ACIM Lesson 323 notes.

I gladly make the ‘sacrifice’ of fear.

11-19-2023

“And we are at peace again, for fear has gone and only love remains.”

I felt good and at ease with the request to release fear. I had a vision in meditation this morning in which I released fear, so my heart was full as I began this lesson. My good feeling remained for my reading of half the lesson but then the thoughts of the people in the Israel and Palestine war came to mind. It is easy for me here in this quiet sunshiny place to find my peace and release fear.

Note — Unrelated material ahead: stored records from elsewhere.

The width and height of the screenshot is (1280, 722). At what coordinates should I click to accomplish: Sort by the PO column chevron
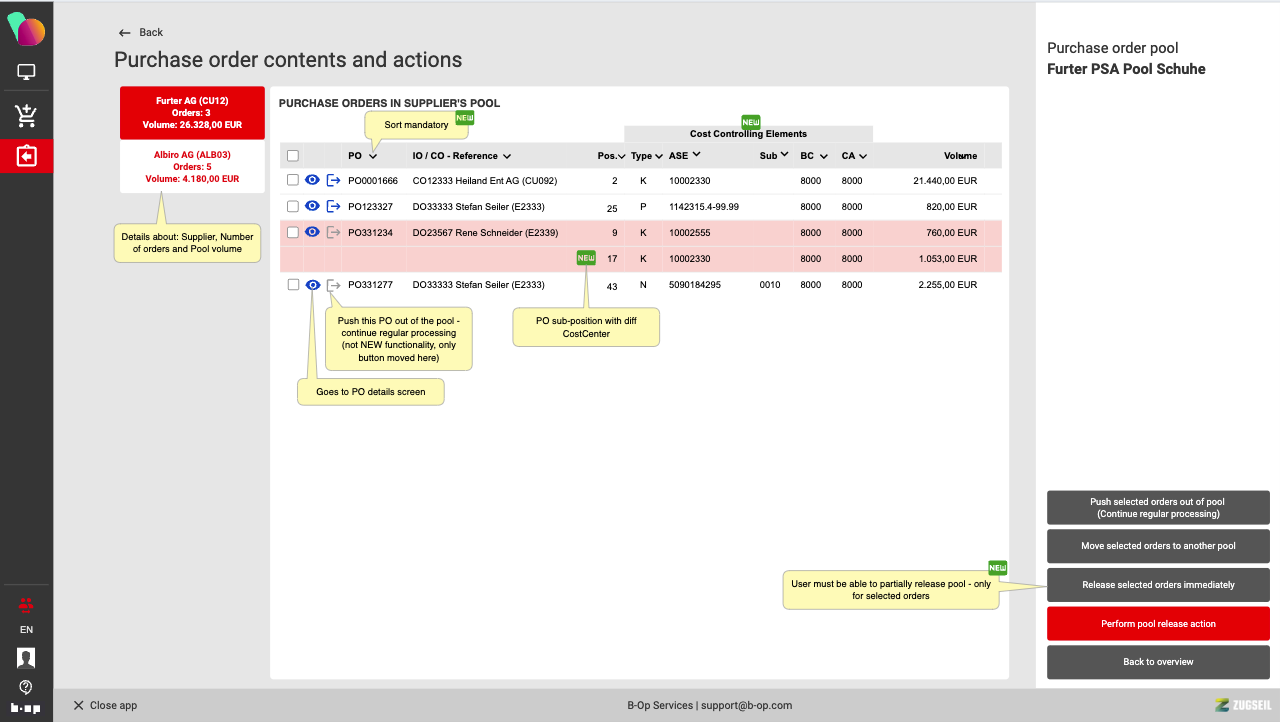pyautogui.click(x=373, y=156)
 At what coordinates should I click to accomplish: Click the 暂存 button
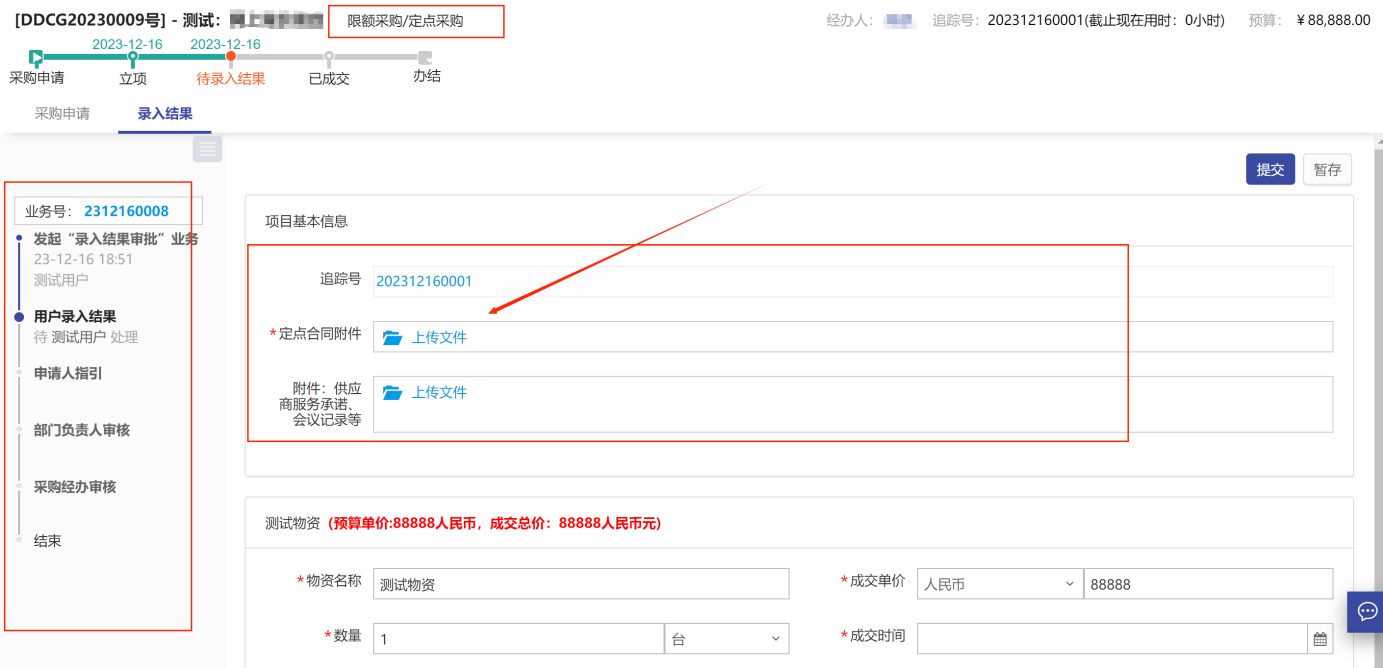click(1327, 170)
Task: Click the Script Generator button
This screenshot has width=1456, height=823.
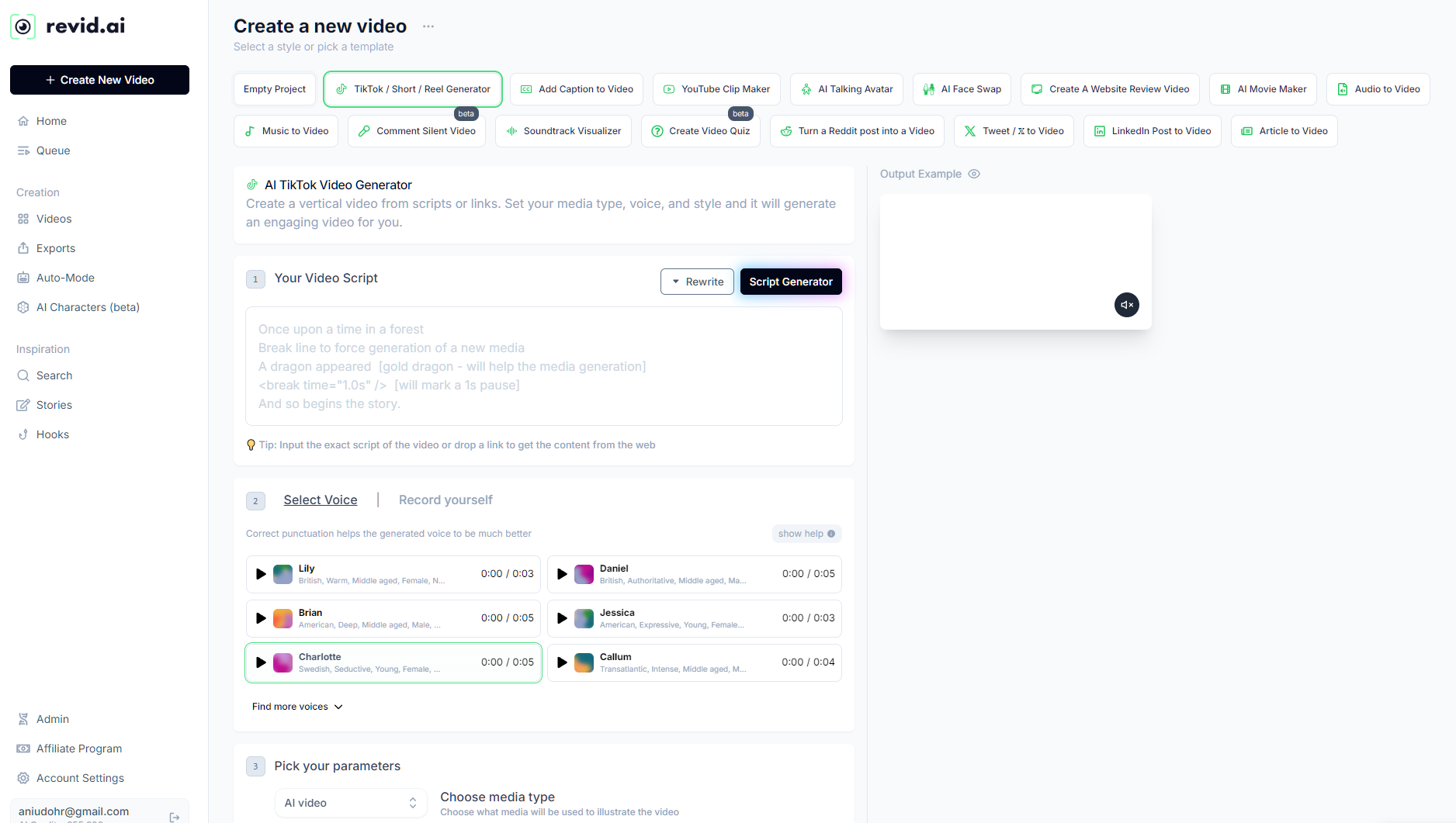Action: [790, 282]
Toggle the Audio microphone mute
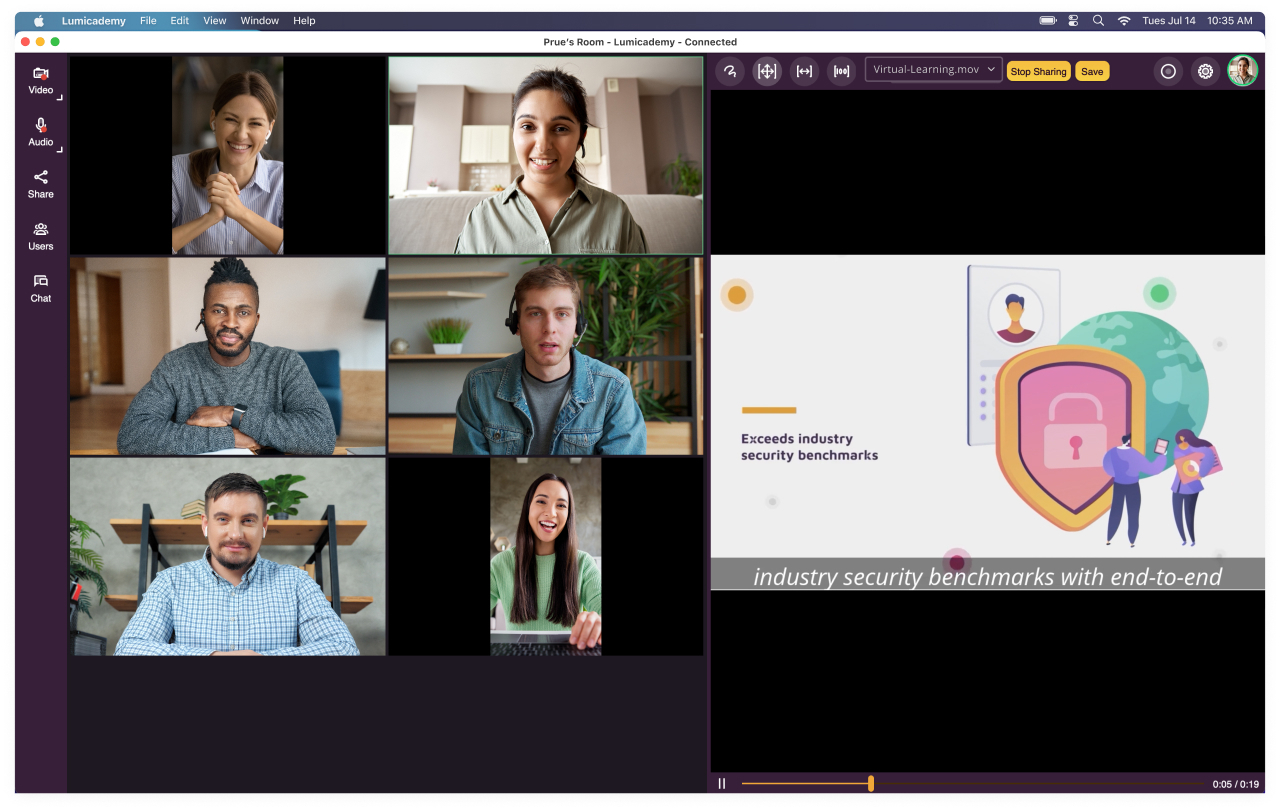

I just heard, ‘there is good fear’.

For me, this means the fear that has you take action to find safety is good. The fear that the Course typically references is the fear that we create in our minds by the false ways we choose to see the world. The healing I bring to myself improves the health of the world.

11-19-2022

I’ll give fear up, as I mostly have. Big scary possibilities the media puts on us, I can brush aside knowing there are many more positive possibilities. Fear of losing loved ones, I can usually let go knowing the afterlife can be a wonderful place of our making. Worrying is my problem.

I get down and anxious when I don’t have a plan for something. Or I wonder if others are keeping to my plan.

Fear of death – no problem.

Fear of change or disturbance of my comfort … ehh. I’m not sure how to let this go.

Help! (I feel surrounded by light, my heart swells.)

I just had a thought. I believe I can only have/feel this love connection to God when I am home in my room where it is quiet. I have little experience of feeling God’s Love when out in the world doing, therefore I am protective of my quiet time.

My prayer:

Dear Lord, send me on a path of purpose that helps the world and allows me to feel your love in my actions.